FORMULATION, EVALUATION AND DEVELOPMENT OF CELLULOSE DERIVATIVES GEL CONTAINING ANTI-FUNGAL DRUG LOADED NANOSPONGES

The main objective of this study is to create and assess the properties of Gel containing BH Nanosponges that may function as efficient antifungal drug delivery systems (DDS) for the therapeutic treatment of fungal infections by delaying the medication release. Using a natural linear polymer and the solvent emulsion evaporation process, nano sponge was created (Cellulose and Polymethyl methacrylate). Butenafine Hydrochloride Nanosponges (F4) had a mean average particle size of 377.4 nm and a Z average of 341 nm. Zeta potential was found to be -27.7 and the polydispersity index was determined to be 0.152. The formulations of the Nanosponges were evaluated for their percentages of production yield (PY), entrapment efficiency (EE), and drug loading (%DL) (DL).
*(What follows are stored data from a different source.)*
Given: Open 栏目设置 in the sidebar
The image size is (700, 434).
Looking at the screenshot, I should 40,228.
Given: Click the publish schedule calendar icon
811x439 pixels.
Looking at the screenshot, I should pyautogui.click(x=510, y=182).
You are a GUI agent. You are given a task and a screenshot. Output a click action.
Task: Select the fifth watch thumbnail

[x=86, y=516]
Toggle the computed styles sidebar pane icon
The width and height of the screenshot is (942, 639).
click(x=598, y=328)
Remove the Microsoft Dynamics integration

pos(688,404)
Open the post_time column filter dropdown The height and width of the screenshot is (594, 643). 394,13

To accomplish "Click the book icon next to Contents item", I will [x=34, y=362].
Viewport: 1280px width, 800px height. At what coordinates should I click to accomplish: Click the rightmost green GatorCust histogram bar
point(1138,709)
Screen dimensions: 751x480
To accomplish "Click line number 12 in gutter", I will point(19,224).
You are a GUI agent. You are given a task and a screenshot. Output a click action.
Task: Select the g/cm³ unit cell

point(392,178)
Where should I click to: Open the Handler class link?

The F4 formulation had the highest values at 70%w/w, 79.48% w/w, and 19.48% w/w, respectively. The drug release of the marketed formulation was found to be 100.5 in 150 minutes, while the in-vitro drug release of pure drug, drug containing nano sponges improved formulation (F4), and gel containing optimized nano sponges was found to be 33.35, 57.75, and 76.13, respectively. The butenafine hydrochloride loaded nano sponges Gel may have increased water solubility, percentage drug release, volume of drug loading, antifungal activity (significantly increased in Zone of Inhibition), and offer sustained impact after all results were seen.